Sedate Sunday: Cal is Quantum Blue, Slippery Ice, and Plasma Guns

Pantone, in it’s usual grandiose fashion, has decreed the new color of the year — classic blue — which looks just like a blue suitcase from the 1950s covered with a layer of dust. 

Quantum Blue was created by Greek artist Olga Alexopoulou in collaboration with UC Berkeley Lab chemists. (California Alumni Magazine, Winter 2019)

For those rightly unexcited by this dull selection, you need not fear. Berkeley has created a blue just for you: Quantum Blue, a “pure, radiant blue like one might see at dusk” using nanoparticles where “phosphor absorb UV light and convert it to a different wavelength (or fluoresce)”. The creation of this color was done as an attempt to capture the beauty of the natural world. Please enjoy it in like kind.

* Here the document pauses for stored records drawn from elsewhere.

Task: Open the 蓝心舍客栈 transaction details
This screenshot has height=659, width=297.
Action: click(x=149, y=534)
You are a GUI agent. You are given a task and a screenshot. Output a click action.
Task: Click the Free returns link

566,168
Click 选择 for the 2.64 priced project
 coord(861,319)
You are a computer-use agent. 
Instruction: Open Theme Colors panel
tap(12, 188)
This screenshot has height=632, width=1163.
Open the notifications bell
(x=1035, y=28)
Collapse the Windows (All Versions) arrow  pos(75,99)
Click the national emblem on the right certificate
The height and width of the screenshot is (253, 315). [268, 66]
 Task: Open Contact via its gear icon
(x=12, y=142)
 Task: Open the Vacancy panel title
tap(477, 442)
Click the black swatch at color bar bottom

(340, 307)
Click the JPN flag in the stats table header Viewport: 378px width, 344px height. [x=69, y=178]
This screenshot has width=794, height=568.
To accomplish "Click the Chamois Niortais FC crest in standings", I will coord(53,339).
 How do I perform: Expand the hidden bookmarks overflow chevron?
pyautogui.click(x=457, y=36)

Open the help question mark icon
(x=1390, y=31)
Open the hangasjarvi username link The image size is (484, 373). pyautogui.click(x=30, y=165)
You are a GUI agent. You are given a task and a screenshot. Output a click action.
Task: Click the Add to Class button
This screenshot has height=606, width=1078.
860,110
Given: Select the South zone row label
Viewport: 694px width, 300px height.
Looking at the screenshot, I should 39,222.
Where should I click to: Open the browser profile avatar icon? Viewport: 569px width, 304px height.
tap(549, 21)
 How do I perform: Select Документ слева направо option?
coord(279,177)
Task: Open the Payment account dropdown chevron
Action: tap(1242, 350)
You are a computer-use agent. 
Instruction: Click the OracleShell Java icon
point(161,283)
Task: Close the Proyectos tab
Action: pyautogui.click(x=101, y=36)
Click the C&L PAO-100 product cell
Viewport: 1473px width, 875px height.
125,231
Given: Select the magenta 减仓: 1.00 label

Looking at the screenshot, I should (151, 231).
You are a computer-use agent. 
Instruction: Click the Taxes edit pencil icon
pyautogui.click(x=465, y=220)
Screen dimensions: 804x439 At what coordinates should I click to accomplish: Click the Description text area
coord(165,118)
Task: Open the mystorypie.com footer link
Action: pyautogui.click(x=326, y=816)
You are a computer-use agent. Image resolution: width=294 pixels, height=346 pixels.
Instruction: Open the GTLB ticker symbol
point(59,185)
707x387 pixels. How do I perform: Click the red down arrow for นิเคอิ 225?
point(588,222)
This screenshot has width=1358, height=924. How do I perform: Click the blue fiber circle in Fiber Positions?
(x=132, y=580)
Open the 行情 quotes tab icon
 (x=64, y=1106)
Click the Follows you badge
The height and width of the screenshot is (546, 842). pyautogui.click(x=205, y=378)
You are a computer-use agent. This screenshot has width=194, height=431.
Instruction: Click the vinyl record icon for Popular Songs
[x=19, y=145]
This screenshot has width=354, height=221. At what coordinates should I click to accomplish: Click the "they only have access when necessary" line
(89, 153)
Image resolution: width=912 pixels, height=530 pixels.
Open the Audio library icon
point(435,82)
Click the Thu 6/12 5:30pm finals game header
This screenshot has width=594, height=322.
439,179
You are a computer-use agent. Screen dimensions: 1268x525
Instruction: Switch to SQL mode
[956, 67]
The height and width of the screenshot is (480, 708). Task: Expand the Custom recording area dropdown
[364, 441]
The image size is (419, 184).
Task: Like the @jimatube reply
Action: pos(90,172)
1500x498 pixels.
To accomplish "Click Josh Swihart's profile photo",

In a different mode, we now know why we slip on ice when it seemed fine to walk on. While the simple answer — a thin layer of water — might seem intuitively obvious, measuring the properties of the water layer is not. By literally “tuning” into the minute frictional forces of ice and the water layer using something akin to an old-fashioned tuning fork, researchers at Sorbonne and Ecole polytechnique were able to demonstrate that 1) friction does create a thin layer of water on ice, 2) it’s very thin (less than 200 nm to one micron), and 3) the water is viscous, a state between ice and liquid water. It’s definitely cool.

And for us folks who find plasma physics fascinating (and you know who you are), completion of the work assembling the Plasma Liner Experiment at Los Alamos National Laboratory is expected in early 2020. Testing of the plasma guns as they are installed can be used to validate and tune simulations. It should be interesting to see the final results when all 36 plasma jets are operational.